Stewart and other Kellogg students have used the school’s expansive web of financial and professional resources to support their entrepreneurial journeys.
Student founders described how the Kellogg environment, from challenges and competitions to mentorship and training programs, taught them to apply what they learned in the classroom to their own ventures.
At Kellogg, Stewart took specialized classes on operating businesses in foreign markets alongside classmates who would eventually become investors in his startup and create their own businesses.
Stewart acquired funding and mentorship by joining the Zell Fellows program, a competitive entrepreneurship pathway that helps student founders get their business up and running by graduation. He also received a Levy Inspiration Grant, which supports founders seeking funds to do preliminary research on their market.
Additionally, Stewart took part in the school’s Social Impact and Sustainability program designed for student ventures focused on social and environmental issues.
He said he believes these funding opportunities were critical to getting Avocado Trade Farm off the ground.
“When you’re running a business in a foreign country, investments are not going to come easy,” Stewart said. “Getting the support from these programs helped prove the concept and show our investors that this is not just an idea, but this is a real business that we’re operating.”
During their years at Kellogg, classmates Neha Mehta (Kellogg ’25) and Catherine Malloy (Kellogg ’25) built Rora, a business that sells consumer products designed for treating menopause symptoms, as they spread awareness around women’s health.
Like Stewart, Mehta and Malloy were Zell Fellows, Levy Grant winners and semifinalists in the 2025 VentureCat 2025 competition, which provides tens of thousands of dollars in funding to student businesses.
Mehta said the culture of open-mindedness at Kellogg helped Rora flourish.
“Women’s wellness and health care can be overlooked and stigmatized, but the entire Kellogg ecosystem has been supportive and generous with its time and energy to help propel us forward,” Mehta said. “Kellogg creates structure for people when they’re just starting off, and it gives them building blocks so that they feel like they’re making progress.”
Second-year Kellogg student Angie Mercurio (McCormick M.S. ’17) uses many similar tools at Kellogg to scale out her business, called nLab, which sells pocket-sized electronics labs.
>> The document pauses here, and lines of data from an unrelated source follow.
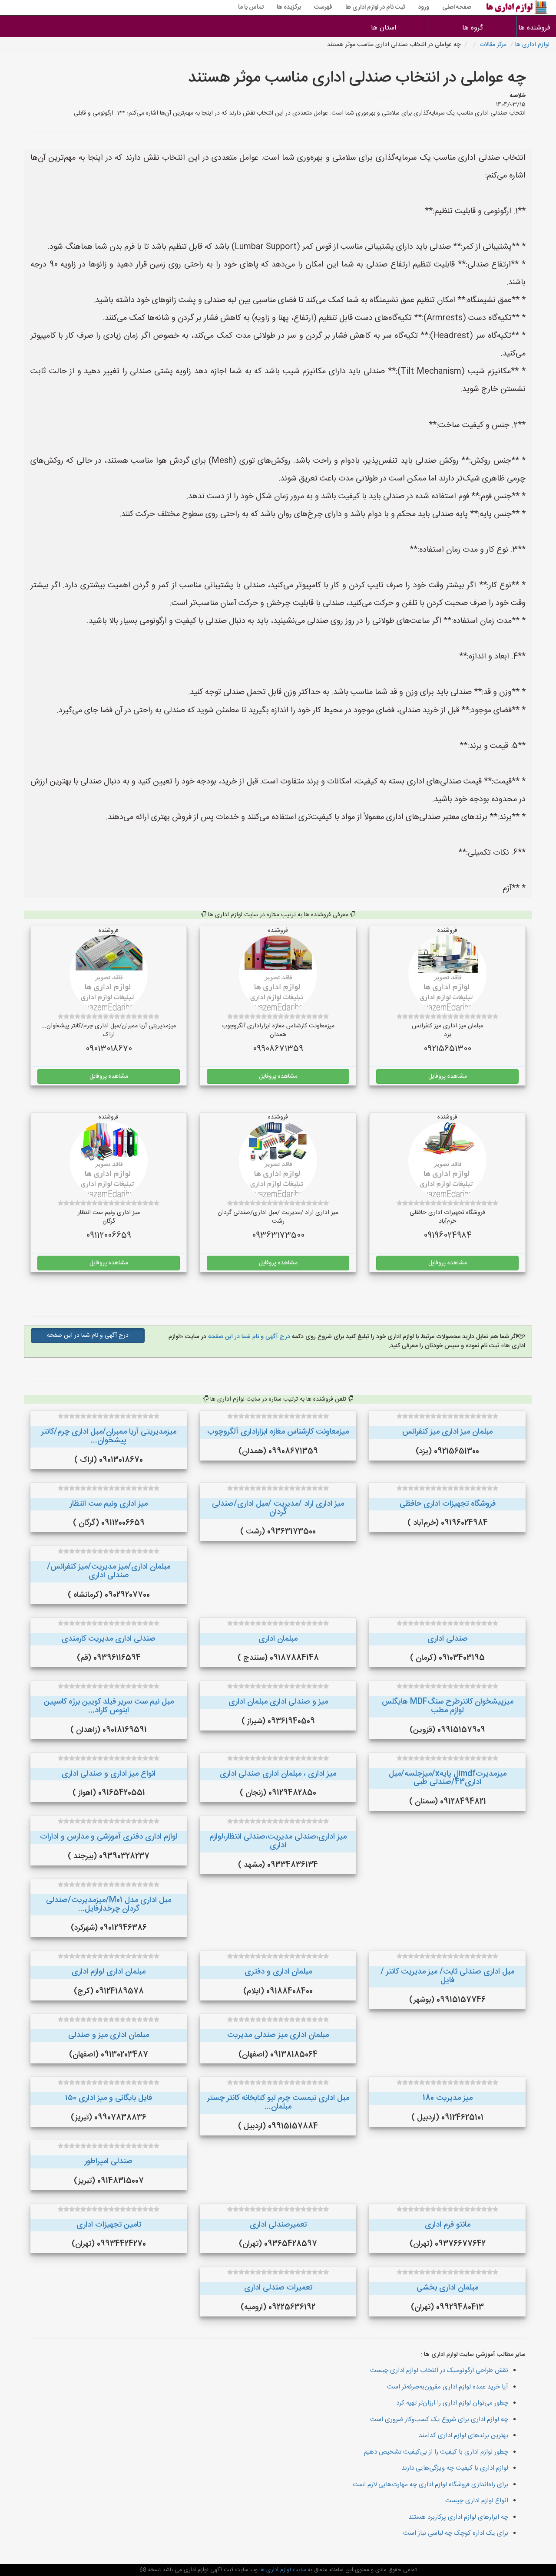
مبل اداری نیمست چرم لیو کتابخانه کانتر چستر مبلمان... (278, 2102)
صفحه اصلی (456, 7)
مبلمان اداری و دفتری (278, 1971)
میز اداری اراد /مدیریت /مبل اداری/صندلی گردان (278, 1508)
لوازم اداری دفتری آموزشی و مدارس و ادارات (109, 1836)
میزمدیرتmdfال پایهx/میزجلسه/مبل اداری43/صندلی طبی (447, 1778)
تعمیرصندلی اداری (278, 2224)
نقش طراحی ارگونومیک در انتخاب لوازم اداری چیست (439, 2370)
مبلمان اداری (278, 1638)
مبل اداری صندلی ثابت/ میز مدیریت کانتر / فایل (447, 1976)
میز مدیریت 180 (448, 2098)
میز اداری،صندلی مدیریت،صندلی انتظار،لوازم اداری (278, 1841)
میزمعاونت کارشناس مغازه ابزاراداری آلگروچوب (278, 1431)
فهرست (323, 7)
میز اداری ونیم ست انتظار (109, 1503)
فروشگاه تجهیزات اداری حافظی (448, 1503)
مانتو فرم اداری (447, 2224)
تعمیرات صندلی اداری (278, 2287)
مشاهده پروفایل (447, 1076)
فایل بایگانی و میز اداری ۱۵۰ (108, 2098)
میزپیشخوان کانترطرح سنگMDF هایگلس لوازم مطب (447, 1706)
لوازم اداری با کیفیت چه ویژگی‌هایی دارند (454, 2468)
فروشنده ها (536, 28)
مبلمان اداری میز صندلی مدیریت (278, 2035)
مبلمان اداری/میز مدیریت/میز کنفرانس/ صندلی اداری (108, 1571)
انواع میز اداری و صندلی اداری (109, 1773)
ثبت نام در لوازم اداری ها (375, 7)
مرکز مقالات (493, 44)
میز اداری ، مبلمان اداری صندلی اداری (278, 1773)
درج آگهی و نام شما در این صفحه (248, 1337)
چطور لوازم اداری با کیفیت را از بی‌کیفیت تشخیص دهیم (436, 2452)
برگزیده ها (289, 7)
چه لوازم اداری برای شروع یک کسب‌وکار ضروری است (439, 2419)
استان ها (383, 28)
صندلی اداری (447, 1638)
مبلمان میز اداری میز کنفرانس (447, 1431)
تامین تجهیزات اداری (108, 2224)
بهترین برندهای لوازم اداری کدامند (463, 2435)
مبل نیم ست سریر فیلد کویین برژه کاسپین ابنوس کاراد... (109, 1706)
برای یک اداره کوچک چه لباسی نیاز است (455, 2533)
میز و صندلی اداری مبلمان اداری (278, 1701)
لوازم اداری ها (532, 44)
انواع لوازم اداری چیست (476, 2500)
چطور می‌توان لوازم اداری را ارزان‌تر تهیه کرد (452, 2403)
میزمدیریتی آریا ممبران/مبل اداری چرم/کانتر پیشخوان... (108, 1436)
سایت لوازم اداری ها (282, 2570)
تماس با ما (251, 7)
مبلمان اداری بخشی (447, 2287)
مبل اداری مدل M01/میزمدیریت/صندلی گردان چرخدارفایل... (108, 1904)
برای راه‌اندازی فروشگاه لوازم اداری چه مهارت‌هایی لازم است (430, 2484)
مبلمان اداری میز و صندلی (108, 2035)
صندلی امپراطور (108, 2161)
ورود (423, 7)
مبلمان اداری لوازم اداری (109, 1971)
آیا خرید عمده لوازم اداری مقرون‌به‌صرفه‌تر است (447, 2387)
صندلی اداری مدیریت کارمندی (109, 1638)
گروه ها (472, 28)
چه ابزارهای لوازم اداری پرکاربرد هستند (458, 2517)
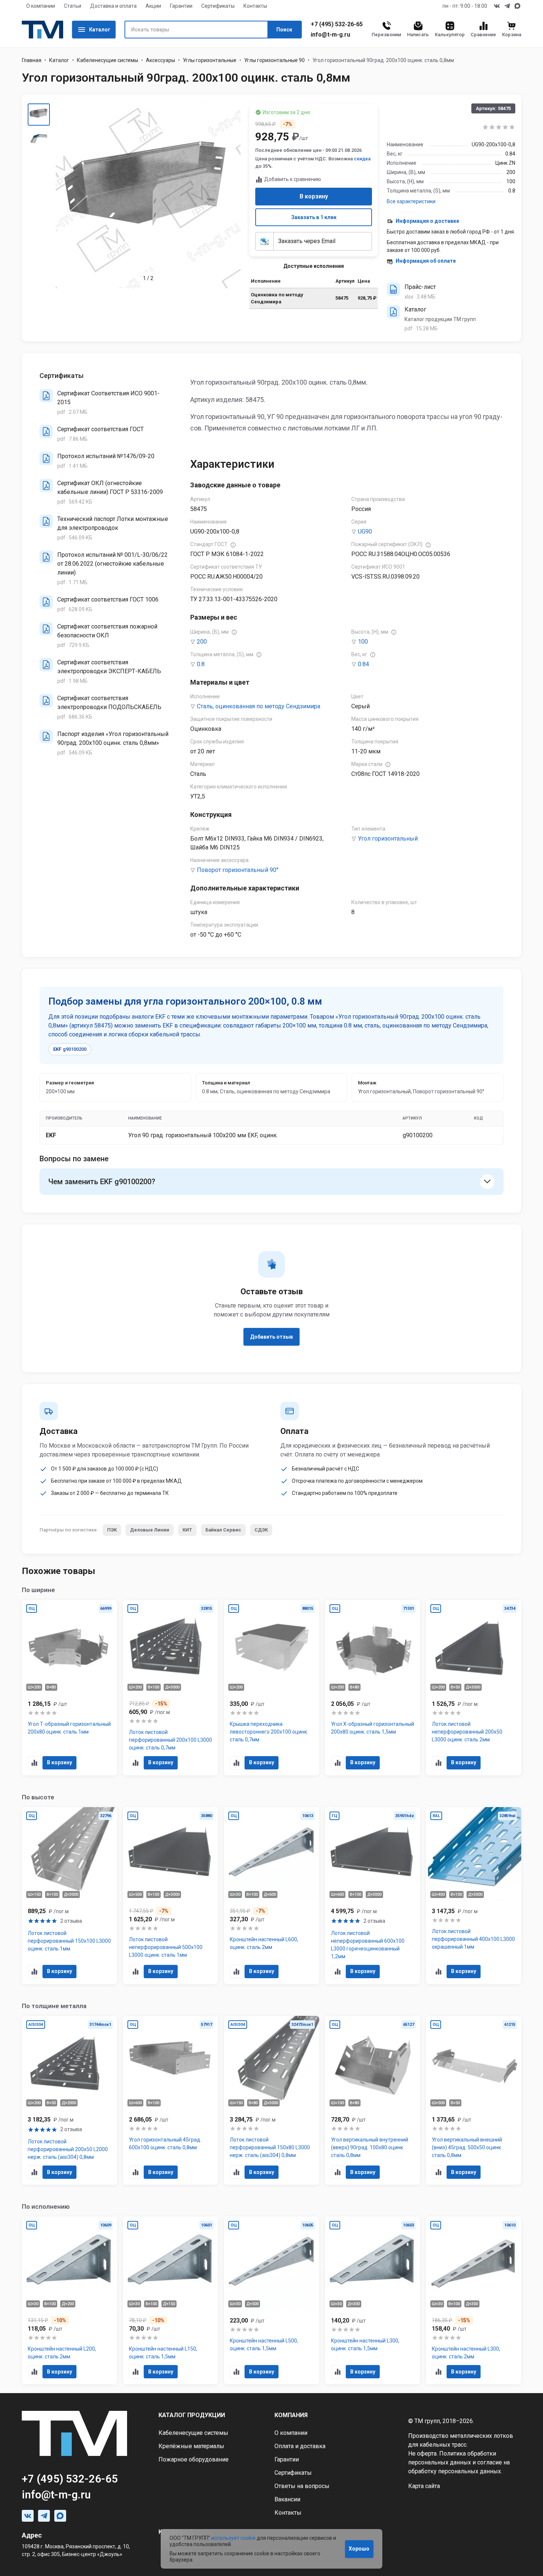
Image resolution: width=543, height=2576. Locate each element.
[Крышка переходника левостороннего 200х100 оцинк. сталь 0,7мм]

She was also a Zell Fellow and placed third in VentureCat 2025. Over the summer, nLab was selected to collaborate with The Garage, NU’s entrepreneurial hub and community, which provides funding and mentorship through a selective program called Jumpstart.
Mercurio said the financial support that she received from these programs was useful when nLab faced early challenges.
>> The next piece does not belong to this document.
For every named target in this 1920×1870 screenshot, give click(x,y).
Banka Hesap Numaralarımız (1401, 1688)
“When you inevitably make mistakes as a startup founder, you don’t go bankrupt,” Mercurio said. “If it weren’t for Kellogg and Northwestern’s encouragement and mentorship, and certainly the funding and resources, we would have been belly up a while ago.”
With a passion for reducing pollution, Sarah Pinner (McCormick M.S. ’22, Kellogg ’22) developed the idea for Beni, a free browser extension that helps shoppers identify secondhand versions of clothes they want to buy. Pinner was a Zell Fellow, competed in VentureCat and worked in The Garage.
While studying at Kellogg, Pinner said the school provided her essential support when she was just starting Beni.
“It’s hard to pull apart Beni’s success from (the fact) that it started at Kellogg,” Pinner said. “You have so many questions when you’re building a startup, so it was helpful to have some structure around what is the biggest question that you need to answer.”